Metadata-Version: 2.4
Name: get-external-data2
Version: 1.0.1
Summary: Downloads and imports shapefiles into OSM database.
Author-email: Alexander Pozlevich <apozlevich@gmail.com>
Classifier: Development Status :: 3 - Alpha
Classifier: Topic :: Scientific/Engineering :: GIS
Classifier: Typing :: Typed
Requires-Python: >=3.12
Description-Content-Type: text/markdown
License-File: LICENSE
Requires-Dist: argcomplete>=3.6.3
Requires-Dist: psycopg>=3.2.11
Requires-Dist: psycopg-binary>=3.2.11
Requires-Dist: pyaml>=25.7.0
Requires-Dist: pydantic>=2.12.3
Requires-Dist: requests>=2.32.5
Requires-Dist: tqdm>=4.67.1
Provides-Extra: dev
Requires-Dist: ruff; extra == "dev"
Dynamic: license-file

# get-external-data2

A drop-in replacement for the original [`get-external-data.py`](https://github.com/gravitystorm/openstreetmap-carto/blob/master/scripts/get-external-data.py) script from OpenStreetMap Carto, rewritten with safety, validation, and better user experience in mind.

## Overview

`get-external-data2` is a full rewrite of the OSM Carto data import utility that downloads and imports shapefiles into a PostGIS database.

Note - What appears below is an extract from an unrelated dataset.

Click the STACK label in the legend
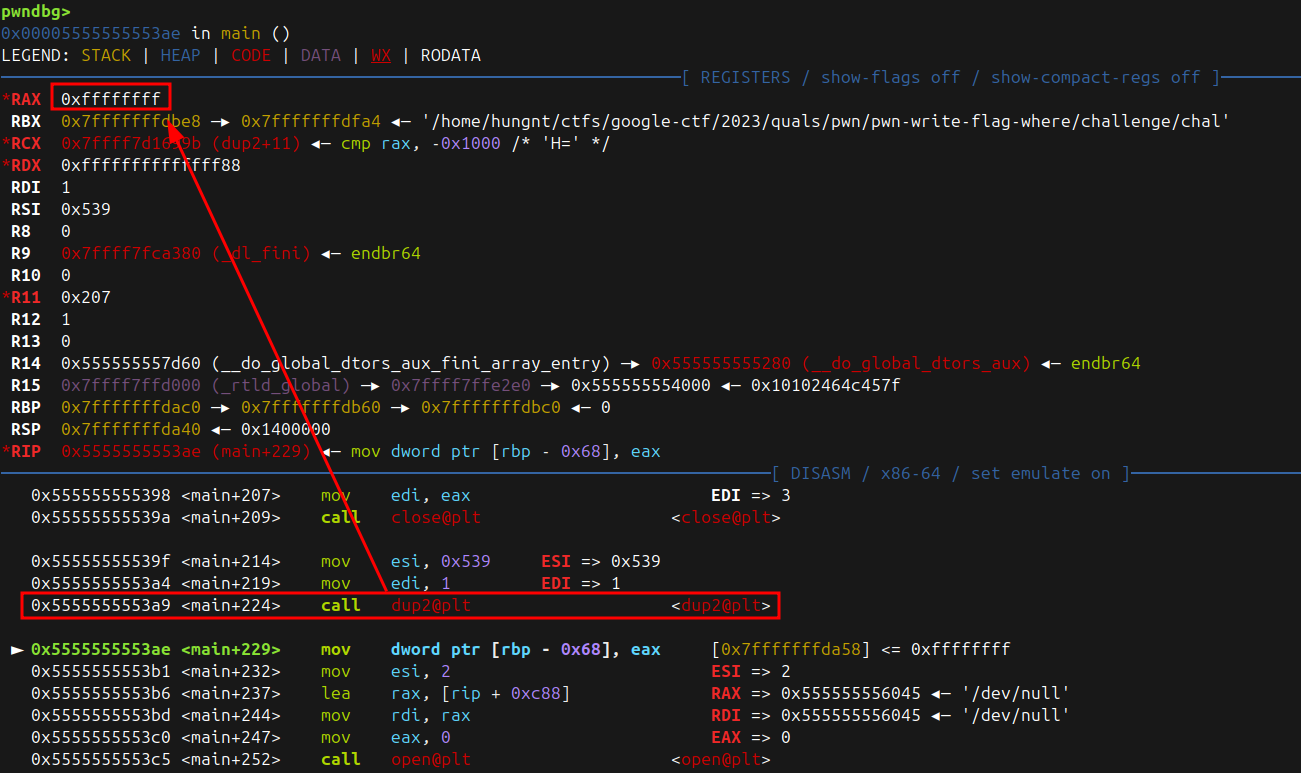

It behaves identically to the original script — but is:
- **More reliable** (honors HTTP `Last-Modified`, **skips unnecessary re-downloads**)
- **Safer** (SQL-safe with `psycopg3` and type-checked logic)
- **More transparent** (shows download progress via [`tqdm`](https://pypi.org/project/tqdm/))
- **Configurable and validated** (using [`pydantic`](https://pypi.org/project/pydantic/) with JSON schema generation)

## Installation

```bash
pip install get-external-data2
```

Or from source:

```
git clone https://github.com/insan3d/get-external-data2.git
cd get-external-data2
pip install .
```

## Features

- Fully backwards-compatible YAML configuration format and CLI interface
- Built-in `--dump-config-schema` to generate a JSON Schema for your config
- `--delete-cache` flag now actually works
- Honors HTTP caching (`If-Modified-Since` / `Last-Modified`)
- Clean interruption handling (`SIGTERM`, `KeyboardInterrupt`)
- Progress bars for file downloads
- Strict validation for schema and table names
- Safer database logic with transactional DDL via `psycopg3`

## Removed / Changed Behavior

- `file://` protocol is no longer supported for local files — only `http(s)://`
- Archive handling is limited to `.zip` (as in original script, for now)
- Modern PostgreSQL and GDAL versions are expected (tested with Debian 13 __Trixie__).

## Usage Example

```bash
get-external-data2 -c external-data.yml -v
```

Typical configuration file (`external-data.yml`):

```yaml
settings:
  schema: public
  temp_schema: loading
  database: gis
  host: /var/run/postgresql
  username: gis
  metadata_table: external_data

sources:
  simplified_water_polygons:
    url: https://osmdata.openstreetmap.de/download/simplified-water-polygons-complete-3857.zip
    file: simplified-water-polygons-complete-3857/simplified_water_polygons.shp
    archive:
      format: zip
      files:
        - simplified-water-polygons-complete-3857/simplified_water_polygons.shp
        - simplified-water-polygons-complete-3857/simplified_water_polygons.dbf
        - simplified-water-polygons-complete-3857/simplified_water_polygons.prj
        - simplified-water-polygons-complete-3857/simplified_water_polygons.shx
```

## License

MIT License — as the original OSM Carto tools.